The cabbage looper is primarily a pest of brassica crops, but will sometimes expand its smorgasbord to include everything from cantaloupe to tomatoes.
Cabbage looper

Cabbage looper

Clemson University - USDA Cooperative Extension Slide Series, Bugwood.org

Description: Cabbage looper larvae move like inchworms, in a looping motion, because they lack legs in the middle portion of their bodies. Older caterpillars are light green, usually with a white stripe down each side. Younger larvae tend to be paler. Adult moths are grayish brown, but can be recognized by a distinct silvery mark on each forewing shaped like a figure eight. Cabbage looper eggs are very pale green to white, and found on the upper surfaces of leaves.
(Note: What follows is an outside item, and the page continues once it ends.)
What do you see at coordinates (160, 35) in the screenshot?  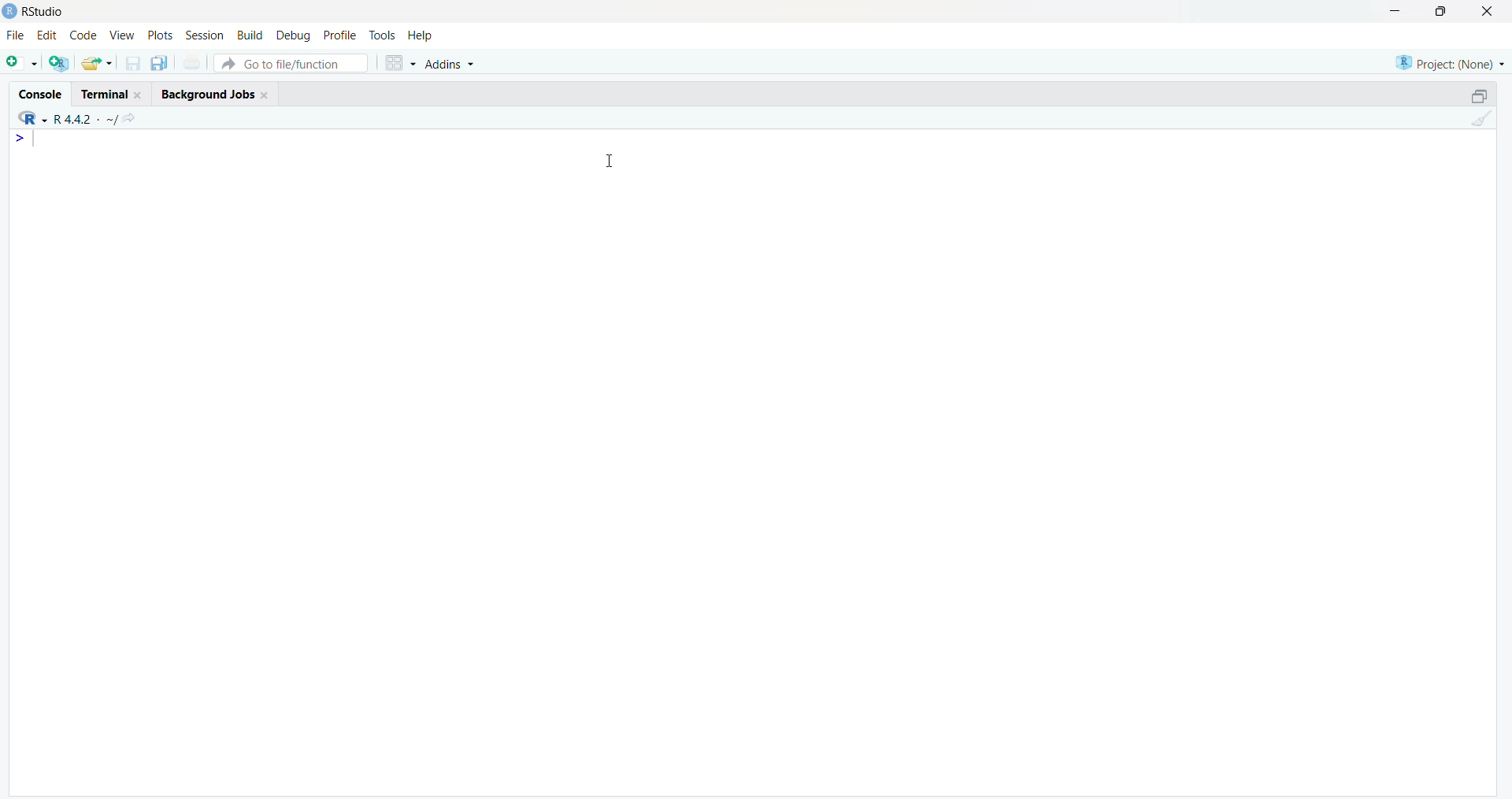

Life cycle: Adult cabbage looper moths migrate to northern areas in spring or summer. Moths deposit eggs on host plants, usually singly. The eggs hatch in 2-10 days, dependent on temperature. Early instar larvae feed on the lower surfaces of leaves, while larger caterpillars do more conspicuous damage. Mature larvae pupate on the undersides of foliage or in the soil. The adult emerges in 1-2 weeks. Multiple generations occur during the growing season.

Crops damaged: Mainly brassicas: cabbage, cauliflower, broccoli, kale, turnips, mustard, and others. Sometimes damages other crops, including tomatoes, peppers, eggplant, potatoes, watermelons, cucumbers, melons, squash, cantaloupe, peas, beans, and others.

Signs and symptoms: Ragged holes in leaves, mainly between the veins. Dark green frass. When looper numbers are high, damage may be enough to stunt plant growth or prevent head formation in cabbage and similar crops.

Control measures:

  • Keep the garden free of weeds, especially those preferred by cabbage loopers – wild mustard, peppergrass, and wild cabbage.
  • Monitor susceptible plants for cabbage looper eggs and crush them before they hatch.
  • Check the undersides of leaves for young looper larvae. Hand pick and destroy them by dropping the caterpillars in soapy water.
  • Use floating row covers as a barrier to moths. Be sure to anchor all sides of the row covers.
  • Collect diseased caterpillars and make your own cabbage looper remedy. Cabbage looper larvae are susceptible to a virus that kills them. Infected caterpillars will look yellow or white, and swollen. Blend these sick caterpillars with water and spray it on plants to infect other larvae.
  • Apply Bacillus thuringensis when larvae are young.